To have a detailed understanding of audit committee terms of references, it is necessary to know what an audit committee is and what its responsibilities are.
An audit committee is the major operating committee of a public or listed company that oversees the financial reporting and the required disclosures. According to the rules of the USA and other many countries, it is required to maintain an independent audit committee.
These guidelines of having an audit committee require to include independent outside directors with at least one financial expert. The audit committee oversees the operations of executive directors and reports to shareholders of the company.
Terms of references for audit committee:
The terms of references to the audit committee document the detailed explanation of the audit committee and explain the specific roles and responsibilities of the committee.
These terms of references include guidance for the members of the audit committee about their roles and responsibilities, obligations, about their operations and their period of serving as a member of the committee.
The terms of references of the audit committee are structured to provide the following details to its members.

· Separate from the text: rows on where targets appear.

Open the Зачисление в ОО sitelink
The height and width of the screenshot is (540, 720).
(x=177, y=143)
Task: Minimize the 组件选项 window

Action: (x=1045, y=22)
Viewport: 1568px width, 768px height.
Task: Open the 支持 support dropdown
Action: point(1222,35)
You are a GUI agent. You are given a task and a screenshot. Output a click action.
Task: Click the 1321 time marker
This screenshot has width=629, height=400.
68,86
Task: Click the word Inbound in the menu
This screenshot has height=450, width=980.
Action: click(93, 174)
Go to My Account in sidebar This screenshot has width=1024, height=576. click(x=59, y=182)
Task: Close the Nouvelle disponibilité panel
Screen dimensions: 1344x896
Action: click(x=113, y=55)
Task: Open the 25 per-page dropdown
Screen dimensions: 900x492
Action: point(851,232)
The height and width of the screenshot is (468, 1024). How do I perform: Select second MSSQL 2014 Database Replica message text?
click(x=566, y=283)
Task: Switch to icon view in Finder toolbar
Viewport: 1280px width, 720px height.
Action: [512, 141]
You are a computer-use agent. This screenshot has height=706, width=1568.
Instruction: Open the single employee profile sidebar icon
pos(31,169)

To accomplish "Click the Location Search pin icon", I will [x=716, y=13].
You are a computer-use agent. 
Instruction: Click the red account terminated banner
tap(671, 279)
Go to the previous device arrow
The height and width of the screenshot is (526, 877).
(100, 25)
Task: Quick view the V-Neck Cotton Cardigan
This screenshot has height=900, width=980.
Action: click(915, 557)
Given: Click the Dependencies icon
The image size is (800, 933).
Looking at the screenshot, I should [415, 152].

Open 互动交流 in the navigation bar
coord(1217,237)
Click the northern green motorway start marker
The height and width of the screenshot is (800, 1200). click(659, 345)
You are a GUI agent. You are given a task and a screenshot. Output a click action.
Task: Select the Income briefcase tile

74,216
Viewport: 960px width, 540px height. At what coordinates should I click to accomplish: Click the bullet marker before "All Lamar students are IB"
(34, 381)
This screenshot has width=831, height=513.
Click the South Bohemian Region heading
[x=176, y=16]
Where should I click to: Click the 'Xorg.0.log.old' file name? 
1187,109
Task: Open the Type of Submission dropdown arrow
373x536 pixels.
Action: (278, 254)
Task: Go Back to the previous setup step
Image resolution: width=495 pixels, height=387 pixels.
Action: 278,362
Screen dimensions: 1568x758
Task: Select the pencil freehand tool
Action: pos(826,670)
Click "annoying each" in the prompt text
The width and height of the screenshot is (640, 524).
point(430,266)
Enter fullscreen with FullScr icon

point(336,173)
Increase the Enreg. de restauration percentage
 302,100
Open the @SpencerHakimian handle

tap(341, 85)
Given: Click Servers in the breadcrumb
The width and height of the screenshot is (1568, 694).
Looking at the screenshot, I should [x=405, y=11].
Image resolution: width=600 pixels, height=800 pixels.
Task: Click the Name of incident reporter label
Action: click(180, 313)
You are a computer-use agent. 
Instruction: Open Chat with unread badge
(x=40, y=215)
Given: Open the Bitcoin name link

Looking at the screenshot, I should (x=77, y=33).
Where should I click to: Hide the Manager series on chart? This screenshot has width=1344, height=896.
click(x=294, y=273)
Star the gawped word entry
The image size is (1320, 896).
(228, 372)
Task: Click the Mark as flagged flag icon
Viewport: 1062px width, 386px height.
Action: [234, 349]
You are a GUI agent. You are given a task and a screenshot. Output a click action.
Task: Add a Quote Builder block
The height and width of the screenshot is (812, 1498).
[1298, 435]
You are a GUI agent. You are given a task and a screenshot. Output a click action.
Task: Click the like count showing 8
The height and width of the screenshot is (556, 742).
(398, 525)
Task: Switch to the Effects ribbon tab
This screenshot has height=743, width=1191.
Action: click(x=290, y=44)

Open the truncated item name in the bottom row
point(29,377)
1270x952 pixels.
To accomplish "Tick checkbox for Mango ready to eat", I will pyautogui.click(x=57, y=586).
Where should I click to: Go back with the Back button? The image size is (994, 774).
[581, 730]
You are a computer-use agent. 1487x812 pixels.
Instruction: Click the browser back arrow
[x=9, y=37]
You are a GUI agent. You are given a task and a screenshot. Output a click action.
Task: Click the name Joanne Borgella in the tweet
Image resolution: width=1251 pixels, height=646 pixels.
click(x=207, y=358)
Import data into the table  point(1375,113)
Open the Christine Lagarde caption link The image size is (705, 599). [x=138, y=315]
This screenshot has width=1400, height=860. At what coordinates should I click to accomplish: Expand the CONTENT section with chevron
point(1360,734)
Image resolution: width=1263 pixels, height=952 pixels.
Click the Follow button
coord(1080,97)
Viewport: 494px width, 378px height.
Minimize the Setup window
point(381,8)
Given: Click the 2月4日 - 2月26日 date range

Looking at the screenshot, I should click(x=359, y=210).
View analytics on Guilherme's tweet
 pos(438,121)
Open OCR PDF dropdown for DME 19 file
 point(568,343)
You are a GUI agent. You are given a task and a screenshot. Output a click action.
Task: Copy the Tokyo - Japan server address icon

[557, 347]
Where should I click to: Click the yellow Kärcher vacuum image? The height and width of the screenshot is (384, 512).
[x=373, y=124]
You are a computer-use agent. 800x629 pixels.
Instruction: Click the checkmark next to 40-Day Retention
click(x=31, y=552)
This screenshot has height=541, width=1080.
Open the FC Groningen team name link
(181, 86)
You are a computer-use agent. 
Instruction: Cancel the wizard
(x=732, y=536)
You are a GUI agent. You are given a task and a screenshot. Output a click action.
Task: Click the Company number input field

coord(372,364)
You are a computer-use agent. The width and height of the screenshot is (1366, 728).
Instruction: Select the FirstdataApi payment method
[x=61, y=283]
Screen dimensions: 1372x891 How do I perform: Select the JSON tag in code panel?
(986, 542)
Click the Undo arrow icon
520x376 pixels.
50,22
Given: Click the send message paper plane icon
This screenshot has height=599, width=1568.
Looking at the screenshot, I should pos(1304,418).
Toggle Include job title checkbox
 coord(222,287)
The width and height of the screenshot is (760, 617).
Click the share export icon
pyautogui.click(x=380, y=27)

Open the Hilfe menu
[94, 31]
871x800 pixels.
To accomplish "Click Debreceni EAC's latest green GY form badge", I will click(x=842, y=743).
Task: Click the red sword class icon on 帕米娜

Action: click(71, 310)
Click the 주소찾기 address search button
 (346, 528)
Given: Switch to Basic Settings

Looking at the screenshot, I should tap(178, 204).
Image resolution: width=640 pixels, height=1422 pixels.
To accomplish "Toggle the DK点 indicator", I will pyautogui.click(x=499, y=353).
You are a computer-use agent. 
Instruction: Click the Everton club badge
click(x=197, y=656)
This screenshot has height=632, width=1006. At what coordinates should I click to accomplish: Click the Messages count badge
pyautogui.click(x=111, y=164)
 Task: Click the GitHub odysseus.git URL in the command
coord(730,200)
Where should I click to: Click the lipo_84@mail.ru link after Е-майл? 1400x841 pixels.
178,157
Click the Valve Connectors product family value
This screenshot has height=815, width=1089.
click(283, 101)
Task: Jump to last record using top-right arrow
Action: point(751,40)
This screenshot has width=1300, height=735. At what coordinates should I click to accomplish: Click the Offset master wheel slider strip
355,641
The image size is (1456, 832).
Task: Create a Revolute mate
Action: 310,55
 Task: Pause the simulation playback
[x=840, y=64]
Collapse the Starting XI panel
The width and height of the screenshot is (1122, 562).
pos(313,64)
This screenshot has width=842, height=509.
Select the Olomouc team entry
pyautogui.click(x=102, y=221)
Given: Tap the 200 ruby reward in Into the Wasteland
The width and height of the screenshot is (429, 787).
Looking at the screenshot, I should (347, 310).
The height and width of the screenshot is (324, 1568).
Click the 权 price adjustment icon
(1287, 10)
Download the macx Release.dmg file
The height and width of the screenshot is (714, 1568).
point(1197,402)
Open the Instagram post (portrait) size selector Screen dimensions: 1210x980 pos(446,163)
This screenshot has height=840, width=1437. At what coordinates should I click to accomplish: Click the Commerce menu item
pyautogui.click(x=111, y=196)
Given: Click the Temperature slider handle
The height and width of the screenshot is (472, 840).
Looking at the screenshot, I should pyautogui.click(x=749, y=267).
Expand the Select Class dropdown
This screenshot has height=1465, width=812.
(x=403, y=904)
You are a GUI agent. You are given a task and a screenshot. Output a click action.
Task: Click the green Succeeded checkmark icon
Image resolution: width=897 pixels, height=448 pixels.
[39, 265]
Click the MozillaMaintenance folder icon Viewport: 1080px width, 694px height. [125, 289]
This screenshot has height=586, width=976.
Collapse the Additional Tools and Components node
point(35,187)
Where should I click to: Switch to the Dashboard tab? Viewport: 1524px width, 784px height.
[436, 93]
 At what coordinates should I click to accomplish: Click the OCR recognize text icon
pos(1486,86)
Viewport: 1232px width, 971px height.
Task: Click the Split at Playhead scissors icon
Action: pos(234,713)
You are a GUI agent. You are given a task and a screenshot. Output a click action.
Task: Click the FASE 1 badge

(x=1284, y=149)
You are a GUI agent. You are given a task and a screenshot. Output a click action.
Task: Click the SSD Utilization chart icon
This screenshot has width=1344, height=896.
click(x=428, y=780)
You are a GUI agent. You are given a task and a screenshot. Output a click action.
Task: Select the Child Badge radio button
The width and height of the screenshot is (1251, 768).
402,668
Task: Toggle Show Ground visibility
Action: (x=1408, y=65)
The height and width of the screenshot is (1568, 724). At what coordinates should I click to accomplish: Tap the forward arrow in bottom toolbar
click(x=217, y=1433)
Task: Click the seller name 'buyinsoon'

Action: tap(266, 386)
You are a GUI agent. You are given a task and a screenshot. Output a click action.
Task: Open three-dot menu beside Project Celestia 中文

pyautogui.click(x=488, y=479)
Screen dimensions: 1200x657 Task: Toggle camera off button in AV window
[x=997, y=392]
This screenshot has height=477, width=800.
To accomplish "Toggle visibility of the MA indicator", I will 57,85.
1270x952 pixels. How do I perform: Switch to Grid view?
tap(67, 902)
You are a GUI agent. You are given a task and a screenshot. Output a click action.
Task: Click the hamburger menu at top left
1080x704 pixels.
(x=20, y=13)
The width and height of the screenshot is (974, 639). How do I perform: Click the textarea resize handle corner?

Roles and responsibilities of the committee:
These references guide the members of the audit committee of their activities and boundaries of work.
Some of the activities expected in many countries and which these references explain are to focus on the company’s reporting process, to provide a channel for the audit process, establishing a standard for the organization’s internal controls, and to comply with the laws and regulations of legislations.
The terms of references of the audit committee’s primary focus are to appoint auditors, set their compensation and discuss the critical points with auditors.
Terms of references of the audit committee also provide a guideline on, what should be the minimum qualification criterion for its members.
Many legislations ask companies to hire at least three independent non-executive external directors. They also ask that at least one of the members of the audit committee must be a financial expert.
They sometimes require members to have a requirement of minimum academic qualification. The audit committee is headed by the chairman of the audit committee who is required to be a non-executive director.
Quorums of meetings:
Some legislations set the minimum number of meetings in a financial year. The most used number of meetings set by legislations are to be not less than four during a year.
Some legislations also set the lowest number of non-executive members of the audit committee to be physically present in the meeting.
If the chairman is not present during a particular meeting, then members of the committee will select a member as chairman of the committee among them.
Some legislations also require the appointment of secretary for the audit committee who is the secretary of the company in most instances. Secretary of audit committee schedules the timings, place and duration and purpose of the meeting.
There are also other terms of references of the audit committees such as in some instances it requires the board meeting minutes to be kept at registered offices of the company and share these with members of the audit committee and other directors if needed.
One purpose of the audit committee according to terms of reference is to look up the function of internal audit along with the internal audit department is required to directly report to the audit committee.